てことは、オンライン会議も同じです。限られた情報で意思疎通をしなくてはならないので、上半身前面だけのお洒落の土俵で細かい勝負を仕掛けてもあまり伝わらない。それより、表情をはっきりと豊かに表すことが重要かもしれません。

SNSの隆盛で、みんな加工された私生活を公開したりそれを眺めたりするのに慣れっこになってしまいました。だから今このテレワーク革命で、加工されていない、つまりリアリティショーでもなければインスタ盛りでもないデジタル映像にホッとするのかもしれません。“見せるため”ではない画像や映像が、ようやく日常になろうとしているのではないかな。

好きな装いをして、機嫌よく映っている人は素敵です。これまで散々、おしゃれは「自分が心地よくあるために」って言われてきたけど、それでも“見られる”ことから自由にはなれませんでした。でも、ついに“ほとんど見えていない”時代が到来したのです!下半身は映らず、後ろ姿も、歩いているところも、メイクのノリも、アイラインの目尻の跳ね上げ具合も、全世界に5Gが普及するまでは毛穴や白髪の染めむらも、映りはしません。それでも着たい服、したいメイクって、きっと本当に自分が心地よくて、好きなものなんじゃないかと思います。

部屋着じゃない、仕事服でもない、自分の部屋で過ごす時間に心地よくてちょっと素敵な服って、私はまだ真剣に考えたことがなかったかも。メイクも一人でいるとついつい放置状態のスッピンになりがちだけど、同じノーメイクでも、オンラインで社会との接点ができると手入れに張り合いが出ます。

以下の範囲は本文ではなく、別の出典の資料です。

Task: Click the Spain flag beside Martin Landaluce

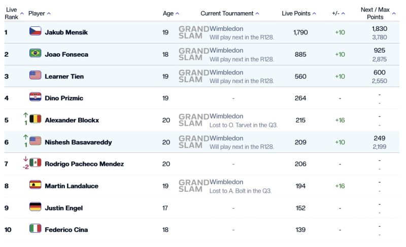Action: tap(35, 185)

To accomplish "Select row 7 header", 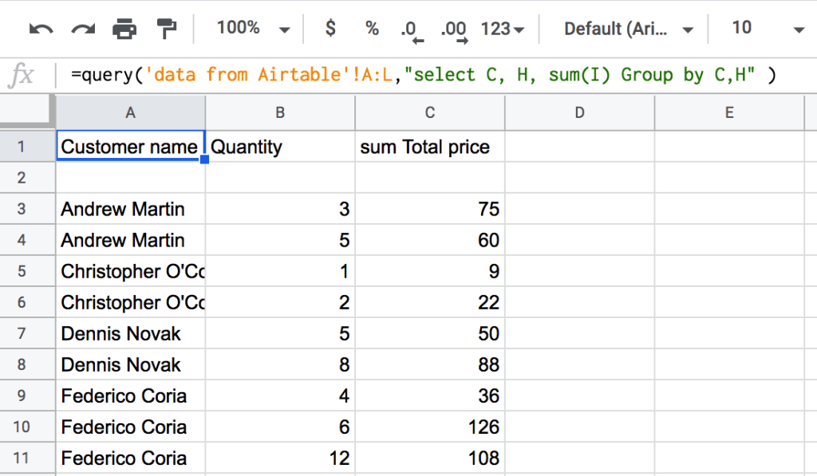I will (22, 333).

本当に、人は人と繋がることで生かされているんですね。

今回改めて、自分の暮らしが様々な人の労働によって成り立っていることを実感しました。エシカルな視点での服選びはしてきたつもりだけど、これからはもっと、自分の装いを通じて誰かの暮らしが成り立っているということに敏感でいなくてはと思います。
SDGs(持続可能な開発目標)の8項目めには、人間らしい雇用と経済成長、12項目めには作る責任と使う責任が掲げられています。これからより多くの人が、ものを賈うときに環境への負荷が少なく、搾取や不当労働行為に加担しないことを重視するようになるでしょう。
自分の消費行動は、世の中を形作るんですよね。お財布の中から、世界を変えることはできるのです。

見せる装いから感じる装いへ、自分へのご褒美を社会への意思表示に。巣篭もり在宅ワークは、新しい豊かさを生みだす現場なのかもしれません。